Google office logo showing database leak documents privacy breaches

Google Database Leak Documents 6 Years of Privacy Breaches

An internal Google document not meant for public view has been obtained by 404 Media, and it catalogs a long string of privacy breaches previously unknown outside of the company. As the reporters note, each of the items in the database leak is small and deals with incidents that may have involved just one individual. But there are thousands in total, spanning six years of company history.

Google database leak reveals years of unreported privacy incidents

As a whole, the database leak does not disclose systemic large-scale wrongdoing by Google. But it does demonstrate how frequently individual privacy breaches seem to happen, and in a broad variety of the company’s operations ranging from Street View to YouTube. It also documents vulnerabilities that Google uncovered in assorted third-party vendors.

The database leak contains incidents flagged as potential security or privacy breaches from 2013 to 2018. Google has verified to media sources that the leak is legitimate. The company explains that the database contains incidents flagged internally by employees of assorted departments, which are then sent to a reviewer who determines how to proceed. There are thousands of incidents in total in the database leak, but Google notes that some of these ultimately are not determined to be actual issues or are found to be a problem with a third party vendor or partner of some sort.

The incidents thus range from mundane procedural mistakes to serious privacy breaches and security incidents. One of the most serious involved an unspecified government agency that is a Google cloud storage client, which accidentally had its sensitive data transferred to a consumer product. Another involves a bug in a particular filter used by a speech service, which caused about 1,000 hours of audio of various children speaking to be recorded and stored. Google notes that the team involved eventually spotted the bug and deleted the data.

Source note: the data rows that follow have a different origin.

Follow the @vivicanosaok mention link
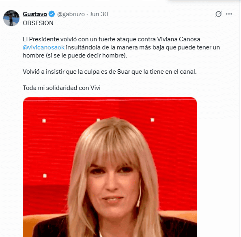This screenshot has height=237, width=241. point(43,47)
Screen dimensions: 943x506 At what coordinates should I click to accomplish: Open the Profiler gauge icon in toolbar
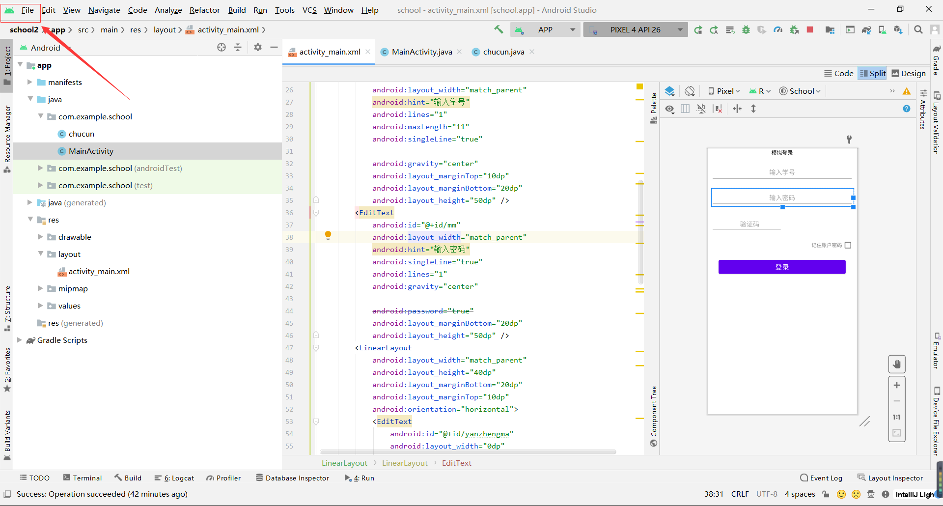coord(778,30)
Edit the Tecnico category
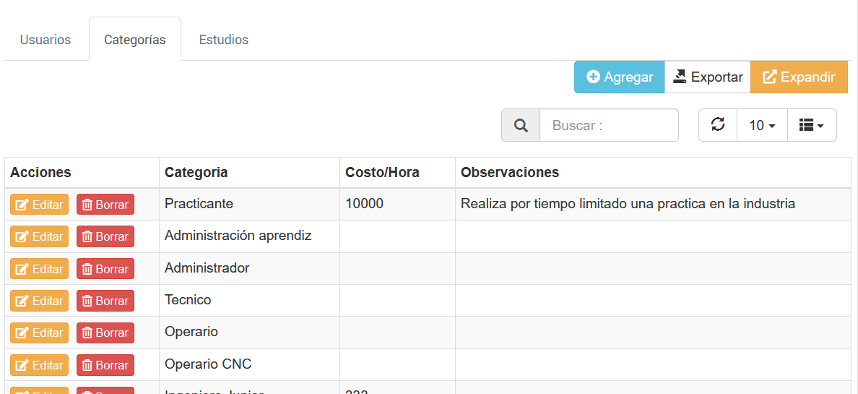The height and width of the screenshot is (394, 858). pyautogui.click(x=40, y=301)
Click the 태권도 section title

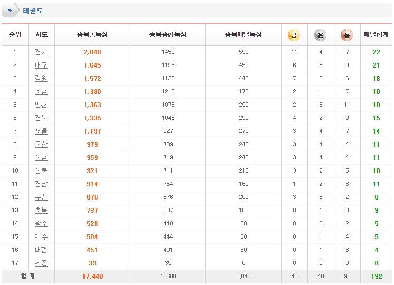tap(33, 11)
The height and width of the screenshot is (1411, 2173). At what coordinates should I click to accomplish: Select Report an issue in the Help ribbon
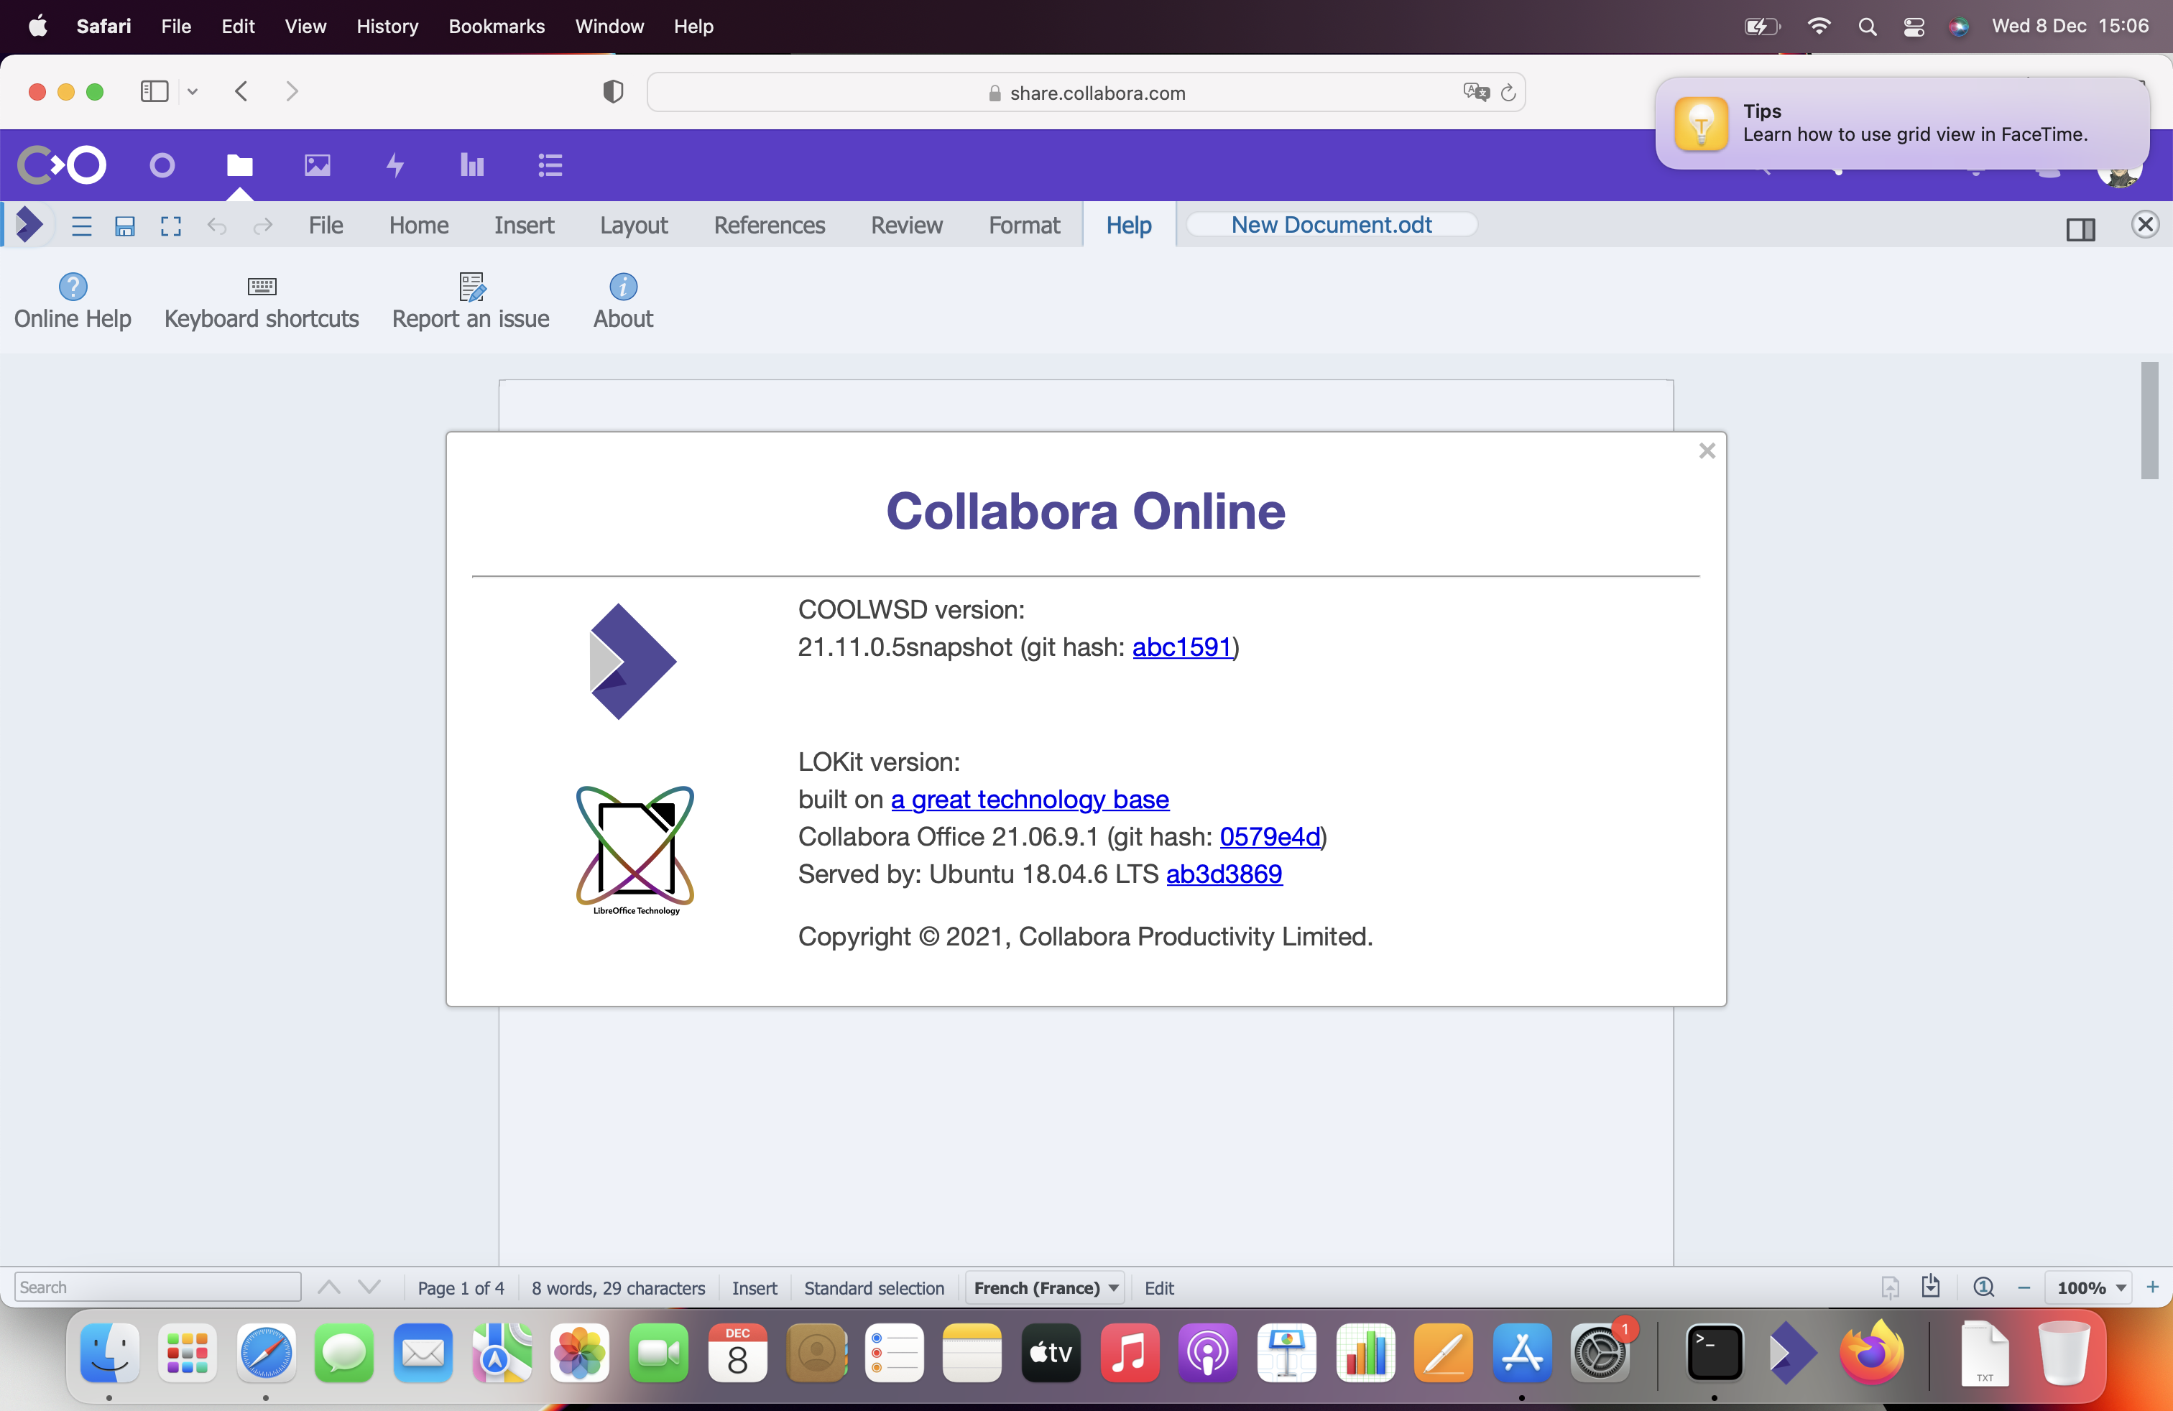pyautogui.click(x=471, y=301)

Many of the database leak stories do seem to have happy endings after some sort of initial “oopsie” occurs, but there are some incident types that appear multiple times and indicate potential ongoing problem areas. In 2016, Google Street View went on a tear of recording and storing license plate numbers (which are supposed to be filtered as its vehicles roam about and take their sporadic pictures). That was eventually caught and deleted, but not before a “database of geolocated license plate numbers and license plate number fragments” had formed.

YouTube also seemed to have a consistent string of privacy breaches during this period. Some of these were accidents, such as a private video uploaded by Nintendo being made public ahead of a planned launch announcement. Another involved a third party contractor with admin access, who abused it to swap their own affiliate tracking codes into video descriptions and channel information. One of the most concerning items for the general public is that the algorithm apparently somehow retained access to video view history that users had opted to delete, continuing to use that information to recommend new videos to them.

Google says all listed privacy breaches were resolved

The database leak was not a matter of hacking or misconfiguration, but was sent to 404 Media by an anonymous inside source. But as Google notes, all of the privacy breaches it documents seem to have eventually been flagged and resolved.

The documents were revealed less than a week after another bombshell database leak from Google’s private files, that one involving how it ranks and evaluates websites in its search results. That revelation rankled the digital marketing and SEO industries, which noted some major discrepancies between Google’s longtime public policies in this area and how it has apparently been doing things internally all of this time. Google has also acknowledged the authenticity of that leak, but claims that it contains outdated and incomplete information and “out of context” measures that were phased out or not ultimately implemented.

The list of privacy breaches is not exactly damning, and much of it is internal activity to be expected from a company of the size and complexity of Google over a period of several years. But it is far from the only public relations issue the company is dealing with at the moment. Digital marketers are not the only ones upset with its search product; it has been steadily dropping in popularity for at least several years due to a combination of privacy concerns, perception that it is too laden with ads and increasingly unhelpful, and struggles with buggy and unpopular rollouts of AI tools and additions.

Some of the privacy breaches also lasted for quite a long time before being addressed, and may not have been fully disclosed to the public before now. An AI-assisted learning app called Socratic, owned by parent company Alphabet, listed user email addresses in the home page source code for at least a year before being discovered and may have also leaked geolocation information and IP addresses. The app is targeted primarily at minors as a homework assistance tool.